The country really needs "a combination of the Marshall Plan, the GI Bill, the New Deal — the social programs and international aid efforts needed to make AI work for the U.S. domestically and globally," as Scott Rosenberg, Axios managing editor for tech, puts it.
One smart idea: Get the federal government better aligned with states and even schools to prepare the country and workforce in advance. Some states — including Texas — are eagerly working with AI companies to meet rising demand in these new areas. Yet many others are sitting it out.
Imagine all states exploiting this moment and refashioning post-high-school education and job training programs. In Pennsylvania, Gov. Josh Shapiro — a possible Democratic presidential candidate in '28 — sees the opening. He hailed "the largest private sector investment in Pennsylvania history" earlier this month when he personally announced that Amazon Web Services plans to spend $20 billion on data center complexes in his state.

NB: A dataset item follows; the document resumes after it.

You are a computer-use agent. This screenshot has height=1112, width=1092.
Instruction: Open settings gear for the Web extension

3. A congressional kill switch: There's no appetite in Washington to regulate artificial intelligence, mainly out of fear China would then beat the U.S. to the most important technological advance in history.

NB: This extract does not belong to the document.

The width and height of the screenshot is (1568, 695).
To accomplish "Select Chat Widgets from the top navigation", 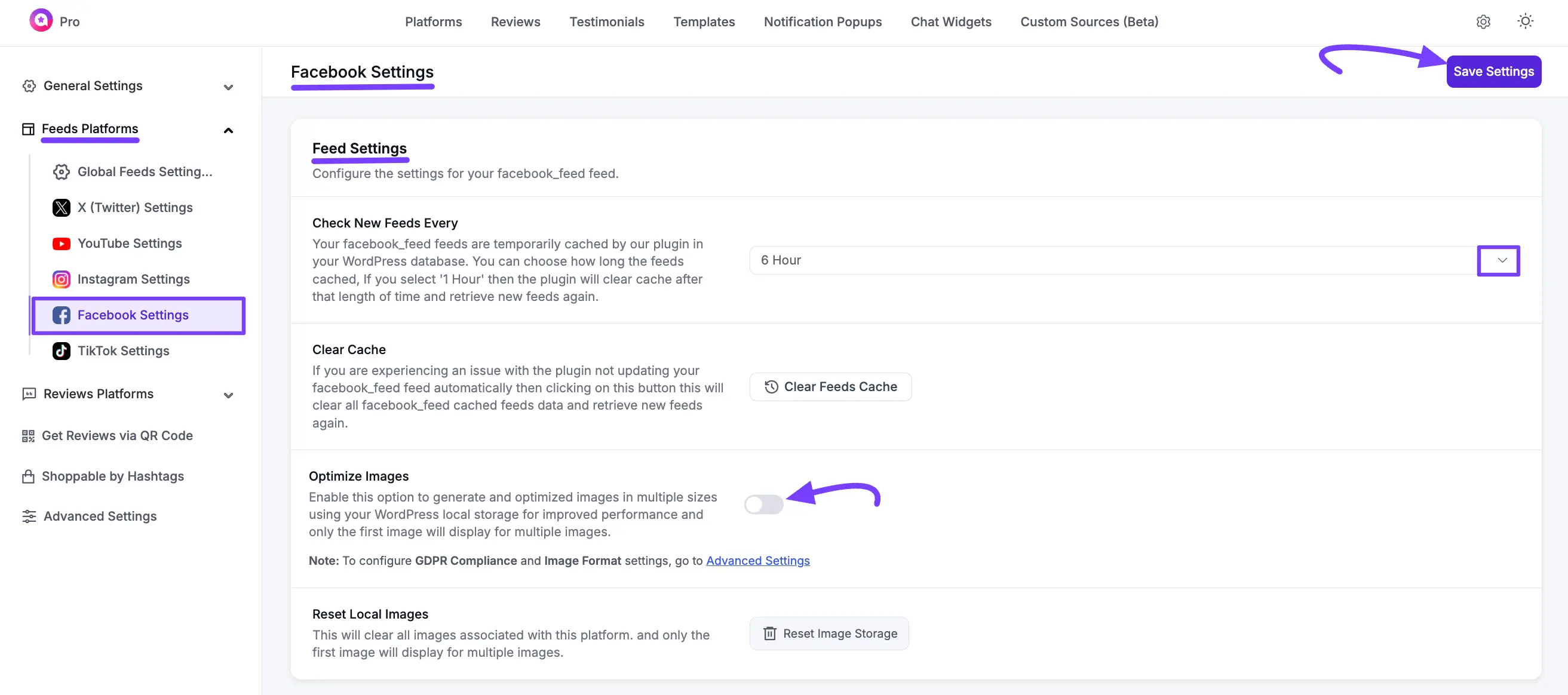I will pos(951,21).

But that doesn't mean Congress needs to ignore or downplay AI's potential and risks.
Sen. Mark Warner (D-Va.), vice chairman of the Senate Intelligence Committee, got rich as an early investor in an earlier tech boom — cell phones — and has been one of Capitol Hill's few urgent voices on AI. "If we're serious about outcompeting China," Warner told us, "we need clear controls on advanced AI chips and strong investments in workforce training, research and development."
Several lawmakers and AI experts envision a preemptive move: Create a bipartisan, bicameral special committee, much like one stood up from the 1940s through the 1970s to monitor nuclear weapons. This committee, in theory, could do four things, all vital to advancing public (and congressional) awareness:
Monitor, under top-secret clearance, the various large language models (LLMs) before they're released to fully understand their capabilities.

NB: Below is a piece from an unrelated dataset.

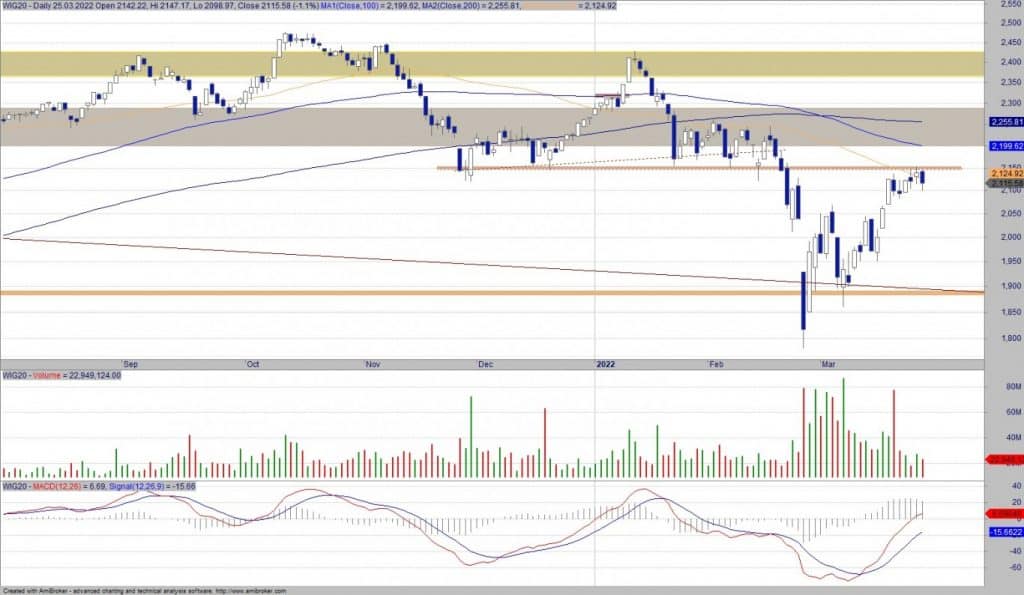Click the Sep label on time axis
The height and width of the screenshot is (595, 1024).
(130, 366)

Prepare Congress and the public, ahead of time, for looming effects on specific jobs or industries.
Gain absolute expertise and fluency in the latest LLMs and AI technologies, and educate other members of Congress on a regular basis.
Provide extra sets of eyes and scrutiny on models that pose risks of operating outside of human control in coming years. This basically creates another break-in-case-of-emergency lever beyond the companies themselves, and White House and defense officials with special top-secret clearance.
4. A CEO AI surge: Anthropic's Dario Amodei told Axios that half of entry-level, white-collar jobs could be gone in a few years because of AI. Almost every CEO tells us they're slowing or freezing hiring across many departments, where AI is expected to displace humans. CEOs, better educated on AI, could help workers in two big ways:
Provide deep instruction, free access and additional training to help each person use AI to vastly increase proficiency and productivity. This retraining/upskilling effort would be expensive, but a meaningful way for well-off people and organizations to show leadership.
Get more clever leaders thinking now about new business lines AI might open up, creating jobs in new areas to make up for losses elsewhere. A few CEOs suggested they see a social obligation to ease the transition, especially if government fails to act.